## begin DATA EXCERPTS

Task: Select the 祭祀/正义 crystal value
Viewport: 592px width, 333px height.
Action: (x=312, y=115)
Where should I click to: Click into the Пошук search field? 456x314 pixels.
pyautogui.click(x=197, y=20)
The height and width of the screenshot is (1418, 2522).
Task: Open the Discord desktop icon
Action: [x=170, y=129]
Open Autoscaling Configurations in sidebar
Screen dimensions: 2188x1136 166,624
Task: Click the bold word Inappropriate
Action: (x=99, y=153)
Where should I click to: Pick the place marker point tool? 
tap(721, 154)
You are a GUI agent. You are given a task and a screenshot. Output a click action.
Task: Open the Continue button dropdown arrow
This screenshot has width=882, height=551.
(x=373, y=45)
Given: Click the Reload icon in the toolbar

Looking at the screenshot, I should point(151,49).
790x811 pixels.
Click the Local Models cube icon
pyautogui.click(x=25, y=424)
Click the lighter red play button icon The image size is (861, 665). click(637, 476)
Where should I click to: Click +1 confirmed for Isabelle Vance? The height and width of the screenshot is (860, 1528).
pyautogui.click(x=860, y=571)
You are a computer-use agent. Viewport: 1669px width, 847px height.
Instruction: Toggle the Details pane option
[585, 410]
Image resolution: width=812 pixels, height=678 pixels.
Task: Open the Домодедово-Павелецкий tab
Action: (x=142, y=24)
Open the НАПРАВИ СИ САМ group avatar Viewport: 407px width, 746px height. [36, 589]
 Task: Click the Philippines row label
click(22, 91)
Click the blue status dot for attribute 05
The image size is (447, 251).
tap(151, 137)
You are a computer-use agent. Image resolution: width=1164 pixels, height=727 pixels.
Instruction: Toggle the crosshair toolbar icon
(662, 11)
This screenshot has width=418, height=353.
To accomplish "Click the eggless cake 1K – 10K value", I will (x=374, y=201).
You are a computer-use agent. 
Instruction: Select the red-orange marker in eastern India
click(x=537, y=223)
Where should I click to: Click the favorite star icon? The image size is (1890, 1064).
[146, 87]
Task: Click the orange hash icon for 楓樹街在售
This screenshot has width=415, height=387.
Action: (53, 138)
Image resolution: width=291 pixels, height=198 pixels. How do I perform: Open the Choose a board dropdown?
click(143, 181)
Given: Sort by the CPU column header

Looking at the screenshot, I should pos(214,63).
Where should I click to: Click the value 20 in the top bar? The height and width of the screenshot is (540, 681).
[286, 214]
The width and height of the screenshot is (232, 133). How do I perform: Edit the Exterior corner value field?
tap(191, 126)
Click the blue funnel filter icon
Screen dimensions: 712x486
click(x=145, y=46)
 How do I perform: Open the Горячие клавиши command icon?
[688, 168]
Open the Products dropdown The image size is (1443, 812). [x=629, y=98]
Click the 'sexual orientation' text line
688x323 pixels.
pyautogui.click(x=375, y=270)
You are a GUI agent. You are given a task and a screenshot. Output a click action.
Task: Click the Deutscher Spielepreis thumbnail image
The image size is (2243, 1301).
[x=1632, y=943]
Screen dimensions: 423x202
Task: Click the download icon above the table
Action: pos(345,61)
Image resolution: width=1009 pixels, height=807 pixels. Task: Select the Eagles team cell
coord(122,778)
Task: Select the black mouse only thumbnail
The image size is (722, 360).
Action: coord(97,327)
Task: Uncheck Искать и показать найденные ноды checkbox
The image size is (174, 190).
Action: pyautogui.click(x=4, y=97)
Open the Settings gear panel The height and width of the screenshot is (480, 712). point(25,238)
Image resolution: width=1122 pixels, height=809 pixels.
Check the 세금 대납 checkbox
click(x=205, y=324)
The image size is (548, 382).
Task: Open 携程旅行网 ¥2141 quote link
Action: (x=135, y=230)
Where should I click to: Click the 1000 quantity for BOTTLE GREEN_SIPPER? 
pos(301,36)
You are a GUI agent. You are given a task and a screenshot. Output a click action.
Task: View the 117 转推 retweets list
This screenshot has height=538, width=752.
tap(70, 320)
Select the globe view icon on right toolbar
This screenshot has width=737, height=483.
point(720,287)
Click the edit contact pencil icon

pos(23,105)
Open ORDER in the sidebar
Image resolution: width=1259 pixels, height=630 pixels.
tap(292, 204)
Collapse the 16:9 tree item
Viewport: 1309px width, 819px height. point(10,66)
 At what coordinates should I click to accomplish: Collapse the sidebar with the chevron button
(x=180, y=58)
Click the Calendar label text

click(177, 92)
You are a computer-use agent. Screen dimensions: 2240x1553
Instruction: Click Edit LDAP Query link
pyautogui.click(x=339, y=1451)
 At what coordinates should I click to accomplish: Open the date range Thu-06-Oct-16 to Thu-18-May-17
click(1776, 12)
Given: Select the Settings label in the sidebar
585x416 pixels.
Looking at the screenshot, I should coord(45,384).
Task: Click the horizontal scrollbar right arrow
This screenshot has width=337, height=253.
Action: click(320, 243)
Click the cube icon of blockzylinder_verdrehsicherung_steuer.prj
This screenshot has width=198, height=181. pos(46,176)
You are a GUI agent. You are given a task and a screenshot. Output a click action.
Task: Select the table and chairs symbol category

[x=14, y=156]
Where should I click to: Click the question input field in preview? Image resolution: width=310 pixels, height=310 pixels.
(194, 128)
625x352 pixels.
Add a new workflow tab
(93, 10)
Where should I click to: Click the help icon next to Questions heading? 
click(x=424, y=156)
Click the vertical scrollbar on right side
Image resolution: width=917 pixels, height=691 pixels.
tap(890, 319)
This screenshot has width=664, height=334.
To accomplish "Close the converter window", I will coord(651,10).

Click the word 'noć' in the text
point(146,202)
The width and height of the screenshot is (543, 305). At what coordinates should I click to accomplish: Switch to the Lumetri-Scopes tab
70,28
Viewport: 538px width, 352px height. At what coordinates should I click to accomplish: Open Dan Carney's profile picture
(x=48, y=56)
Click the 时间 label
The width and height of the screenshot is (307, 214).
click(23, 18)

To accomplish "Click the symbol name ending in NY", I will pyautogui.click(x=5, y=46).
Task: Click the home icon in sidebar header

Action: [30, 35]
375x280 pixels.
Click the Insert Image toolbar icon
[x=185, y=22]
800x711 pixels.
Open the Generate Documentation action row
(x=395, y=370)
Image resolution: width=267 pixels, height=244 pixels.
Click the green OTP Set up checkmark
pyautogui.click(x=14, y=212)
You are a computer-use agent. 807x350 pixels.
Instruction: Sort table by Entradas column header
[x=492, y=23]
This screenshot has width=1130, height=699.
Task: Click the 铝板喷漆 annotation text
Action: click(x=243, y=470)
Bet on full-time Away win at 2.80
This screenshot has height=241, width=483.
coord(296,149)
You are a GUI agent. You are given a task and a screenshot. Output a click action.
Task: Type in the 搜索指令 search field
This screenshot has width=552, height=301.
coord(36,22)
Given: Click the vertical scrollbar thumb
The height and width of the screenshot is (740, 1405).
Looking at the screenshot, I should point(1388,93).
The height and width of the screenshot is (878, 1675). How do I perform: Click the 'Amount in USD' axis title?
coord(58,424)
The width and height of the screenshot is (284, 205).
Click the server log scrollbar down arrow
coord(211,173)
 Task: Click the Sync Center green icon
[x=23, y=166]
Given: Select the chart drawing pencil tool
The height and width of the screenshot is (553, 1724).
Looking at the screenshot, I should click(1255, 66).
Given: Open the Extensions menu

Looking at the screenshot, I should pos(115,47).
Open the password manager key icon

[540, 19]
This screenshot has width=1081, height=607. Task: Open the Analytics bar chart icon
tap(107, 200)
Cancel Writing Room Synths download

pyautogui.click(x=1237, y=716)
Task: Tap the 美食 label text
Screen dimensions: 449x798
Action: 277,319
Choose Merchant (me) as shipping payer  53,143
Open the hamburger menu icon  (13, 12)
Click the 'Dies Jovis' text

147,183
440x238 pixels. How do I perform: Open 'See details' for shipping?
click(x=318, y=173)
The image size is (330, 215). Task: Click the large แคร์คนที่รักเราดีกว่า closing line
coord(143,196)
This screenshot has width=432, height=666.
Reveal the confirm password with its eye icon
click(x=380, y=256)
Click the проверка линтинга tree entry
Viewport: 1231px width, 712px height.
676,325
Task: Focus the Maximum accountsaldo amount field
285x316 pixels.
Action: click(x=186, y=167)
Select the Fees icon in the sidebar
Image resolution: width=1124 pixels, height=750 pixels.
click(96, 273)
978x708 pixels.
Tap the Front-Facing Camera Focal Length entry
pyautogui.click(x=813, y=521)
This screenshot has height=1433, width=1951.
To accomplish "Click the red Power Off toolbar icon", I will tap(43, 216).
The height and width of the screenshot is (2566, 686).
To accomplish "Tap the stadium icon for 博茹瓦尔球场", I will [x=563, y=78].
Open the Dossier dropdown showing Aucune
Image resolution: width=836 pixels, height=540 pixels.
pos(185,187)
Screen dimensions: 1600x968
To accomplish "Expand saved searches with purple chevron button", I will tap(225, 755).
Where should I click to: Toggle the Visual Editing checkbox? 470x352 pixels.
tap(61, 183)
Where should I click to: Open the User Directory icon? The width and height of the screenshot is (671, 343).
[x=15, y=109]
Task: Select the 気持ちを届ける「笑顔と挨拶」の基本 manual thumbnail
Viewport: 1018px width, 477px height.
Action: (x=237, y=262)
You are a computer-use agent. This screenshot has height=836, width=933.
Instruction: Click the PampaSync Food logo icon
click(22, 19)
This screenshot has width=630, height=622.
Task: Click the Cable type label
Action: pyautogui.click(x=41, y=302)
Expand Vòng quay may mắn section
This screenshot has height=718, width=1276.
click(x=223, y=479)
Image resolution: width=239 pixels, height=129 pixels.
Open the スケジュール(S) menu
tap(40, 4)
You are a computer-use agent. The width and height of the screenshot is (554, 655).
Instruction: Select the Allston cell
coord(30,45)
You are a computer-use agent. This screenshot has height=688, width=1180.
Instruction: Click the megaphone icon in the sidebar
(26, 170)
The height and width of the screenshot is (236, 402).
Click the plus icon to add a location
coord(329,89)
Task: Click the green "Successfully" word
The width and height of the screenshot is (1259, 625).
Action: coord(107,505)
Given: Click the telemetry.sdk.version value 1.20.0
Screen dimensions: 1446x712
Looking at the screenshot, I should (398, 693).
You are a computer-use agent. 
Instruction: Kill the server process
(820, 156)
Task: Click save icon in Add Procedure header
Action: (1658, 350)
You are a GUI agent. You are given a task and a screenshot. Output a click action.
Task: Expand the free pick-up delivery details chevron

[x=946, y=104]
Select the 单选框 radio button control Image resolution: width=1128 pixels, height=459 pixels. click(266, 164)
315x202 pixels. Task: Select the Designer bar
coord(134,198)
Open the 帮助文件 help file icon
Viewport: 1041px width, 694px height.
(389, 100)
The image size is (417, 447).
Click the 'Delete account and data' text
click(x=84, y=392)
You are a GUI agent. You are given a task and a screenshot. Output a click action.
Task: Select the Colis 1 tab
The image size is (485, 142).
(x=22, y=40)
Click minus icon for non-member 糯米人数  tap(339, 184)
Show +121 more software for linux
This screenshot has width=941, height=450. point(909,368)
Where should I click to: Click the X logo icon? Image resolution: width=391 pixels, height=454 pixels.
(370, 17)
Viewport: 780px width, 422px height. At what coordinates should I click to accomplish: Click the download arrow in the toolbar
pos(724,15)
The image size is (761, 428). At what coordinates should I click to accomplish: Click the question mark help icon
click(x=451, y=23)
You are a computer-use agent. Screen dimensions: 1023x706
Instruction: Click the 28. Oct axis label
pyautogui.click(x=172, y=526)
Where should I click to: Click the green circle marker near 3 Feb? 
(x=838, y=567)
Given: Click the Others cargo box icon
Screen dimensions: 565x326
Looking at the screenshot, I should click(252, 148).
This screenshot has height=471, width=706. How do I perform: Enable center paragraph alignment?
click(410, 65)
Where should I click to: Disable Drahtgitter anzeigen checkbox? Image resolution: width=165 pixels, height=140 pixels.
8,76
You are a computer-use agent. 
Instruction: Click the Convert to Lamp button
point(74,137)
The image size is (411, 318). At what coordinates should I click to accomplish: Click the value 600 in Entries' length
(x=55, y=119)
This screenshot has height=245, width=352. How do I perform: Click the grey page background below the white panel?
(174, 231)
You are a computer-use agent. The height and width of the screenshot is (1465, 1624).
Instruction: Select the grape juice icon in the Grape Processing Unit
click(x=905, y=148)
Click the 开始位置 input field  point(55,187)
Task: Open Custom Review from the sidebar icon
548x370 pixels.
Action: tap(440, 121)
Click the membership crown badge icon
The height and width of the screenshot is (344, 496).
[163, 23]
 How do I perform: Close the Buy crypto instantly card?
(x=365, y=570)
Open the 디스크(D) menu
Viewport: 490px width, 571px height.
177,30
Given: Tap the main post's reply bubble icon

## end DATA EXCERPTS

* _STATED PROBLEM_: Copy out the items verbatim, beginning at the very first line and stopping after the line that contains "Action: (x=312, y=115)".

* _EXERCISE ANSWER_:
Task: Select the 祭祀/正义 crystal value
Viewport: 592px width, 333px height.
Action: (x=312, y=115)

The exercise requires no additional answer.